SQL> show parameter remote_listener
NAME TYPE VALUE
------------------------------------ ----------- ------------------------------
remote_listener string or11g_lb
SQL>
1.1.2.2.3.4、测试负载均衡状态
按照如下方式连接:
[oracle@or11g1 ~]$ sqlplus scott/oracle@or11g_lb
SQL*Plus: Release 11.2.0.4.0 Production on Fri Apr 12 10:52:14 2019
Copyright (c) 1982, 2013, Oracle. All rights reserved.
Connected to:
Oracle Database 11g Enterprise Edition Release 11.2.0.4.0 - 64bit Production
With the Partitioning, Real Application Clusters, Automatic Storage Management, OLAP,
Data Mining and Real Application Testing options
SQL>
节点1上以dba身份登录,执行如下语句查看结果:
select INST_ID,username,sid,serial# from gv$session where username='SCOTT';
[oracle@or11g1 ~]$ sqlplus / as sysdba
SQL*Plus: Release 11.2.0.4.0 Production on Fri Apr 12 10:54:59 2019
Copyright (c) 1982, 2013, Oracle.

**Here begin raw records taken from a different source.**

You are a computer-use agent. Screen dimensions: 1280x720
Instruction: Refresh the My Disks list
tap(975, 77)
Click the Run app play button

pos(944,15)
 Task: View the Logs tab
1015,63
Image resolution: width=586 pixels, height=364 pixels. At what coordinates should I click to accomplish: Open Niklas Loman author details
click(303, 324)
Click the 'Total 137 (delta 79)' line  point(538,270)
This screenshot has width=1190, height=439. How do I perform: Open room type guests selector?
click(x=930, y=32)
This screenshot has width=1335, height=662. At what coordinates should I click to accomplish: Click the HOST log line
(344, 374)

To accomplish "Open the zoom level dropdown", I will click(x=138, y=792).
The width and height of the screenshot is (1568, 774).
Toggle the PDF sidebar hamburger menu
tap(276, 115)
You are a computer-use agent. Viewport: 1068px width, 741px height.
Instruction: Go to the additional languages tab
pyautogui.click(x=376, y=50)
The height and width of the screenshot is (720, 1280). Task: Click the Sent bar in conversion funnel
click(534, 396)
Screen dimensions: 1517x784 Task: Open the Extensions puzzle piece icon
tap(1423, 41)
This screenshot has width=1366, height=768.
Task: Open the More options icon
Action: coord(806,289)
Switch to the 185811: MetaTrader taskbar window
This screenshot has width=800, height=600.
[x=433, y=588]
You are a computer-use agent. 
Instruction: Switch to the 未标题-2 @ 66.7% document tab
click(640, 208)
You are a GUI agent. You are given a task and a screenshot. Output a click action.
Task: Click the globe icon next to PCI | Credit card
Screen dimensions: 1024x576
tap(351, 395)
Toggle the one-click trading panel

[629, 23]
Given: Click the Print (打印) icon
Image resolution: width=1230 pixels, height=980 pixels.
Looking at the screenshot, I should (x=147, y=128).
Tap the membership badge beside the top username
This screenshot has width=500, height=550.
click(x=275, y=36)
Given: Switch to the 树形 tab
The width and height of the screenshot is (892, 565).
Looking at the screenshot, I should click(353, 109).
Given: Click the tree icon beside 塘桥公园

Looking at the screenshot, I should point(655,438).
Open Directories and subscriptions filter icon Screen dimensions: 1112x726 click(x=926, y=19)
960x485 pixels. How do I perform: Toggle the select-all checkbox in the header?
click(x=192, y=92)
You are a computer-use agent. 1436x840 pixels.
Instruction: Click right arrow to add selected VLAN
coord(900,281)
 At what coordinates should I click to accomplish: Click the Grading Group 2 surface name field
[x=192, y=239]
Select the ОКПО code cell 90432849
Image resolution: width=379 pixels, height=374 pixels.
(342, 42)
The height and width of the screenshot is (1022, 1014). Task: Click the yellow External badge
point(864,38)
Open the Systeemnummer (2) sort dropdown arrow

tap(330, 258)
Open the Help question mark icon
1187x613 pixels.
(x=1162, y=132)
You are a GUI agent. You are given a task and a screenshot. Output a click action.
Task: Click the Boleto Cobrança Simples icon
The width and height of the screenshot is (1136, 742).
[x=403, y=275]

All rights reserved.
Connected to:
Oracle Database 11g Enterprise Edition Release 11.2.0.4.0 - 64bit Production
With the Partitioning, Real Application Clusters, Automatic Storage Management, OLAP,
Data Mining and Real Application Testing options
SQL> set linesize 120
SQL> select INST_ID,username,sid,serial# from gv$session where username='SCOTT';
INST_ID USERNAME SID SERIAL#
---------- ------------------------------ ---------- ----------
1 SCOTT 143 47
SQL>
再打开节点1的窗口并以scott用户登录
SQL> /
INST_ID USERNAME SID SERIAL#
---------- ------------------------------ ---------- ----------
2 SCOTT 14 29
2 SCOTT 134 127
2 SCOTT 203 17
1 SCOTT 11 25
1 SCOTT 143 49
SQL> /
INST_ID USERNAME SID SERIAL#
---------- ------------------------------ ---------- ----------
2 SCOTT 14 29
2 SCOTT 134 127
2 SCOTT 203 17
1 SCOTT 11 25
1 SCOTT 143 49
1 SCOTT 144 73
6 rows selected.
SQL> /
INST_ID USERNAME SID SERIAL#
---------- ------------------------------ ---------- ----------
2 SCOTT 14 29
2 SCOTT 134 127
2 SCOTT 203 17
2 SCOTT 204 15
1 SCOTT 11 25
1 SCOTT 143 49
1 SCOTT 144 73
7 rows selected.
SQL> /
INST_ID USERNAME SID SERIAL#
---------- ------------------------------ ---------- ----------
2 SCOTT 14 29
2 SCOTT 134 127
2 SCOTT 203 17
2 SCOTT 204 15
1 SCOTT 11 25
1 SCOTT 143 49
1 SCOTT 144 73
1 SCOTT 201 31
8 rows selected.
SQL> /
INST_ID USERNAME SID SERIAL#
---------- ------------------------------ ---------- ----------
2 SCOTT 14 29
2 SCOTT 134 127
2 SCOTT 139 91
2 SCOTT 203 17
2 SCOTT 204 15
1 SCOTT 11 25
1 SCOTT 143 49
1 SCOTT 144 73
1 SCOTT 201 31
9 rows selected.
SQL>
可以看出,负载被均衡的分摊到两个节点了!
**************************************************************************************************************************************************************************************************************************************************************************************************
1.2、利用Service分散负载
要提高RAC的性能,可以从两方面入手:
一种是提高Cache Fusion的能力,这个可以使用更好的互联设备,比如G级的private network,或者使用Infiniband等DRA技术。
另一种是可以尽量减少Cache Fusion的流量,减少实例间的互相依赖。而Service就是后一种思路基础上发展出来的。
所以可以根据业务来划分,把不同业务分别放到不同的节点上。这样Cache Fusion的工作量就会急剧较少,就能从根本上解决了性能问题。
要实现这种方法,就是使用Service-Side TAF,利用RAC的Failover 功能来实现,因为Failover 可以指定优先连接哪个节点,这样创建2个不同的service,然后不同的业务连接不同的service就可以了。(即:同一业务的表,不要放在不通的节点上,这样就减少了cache Fusion)。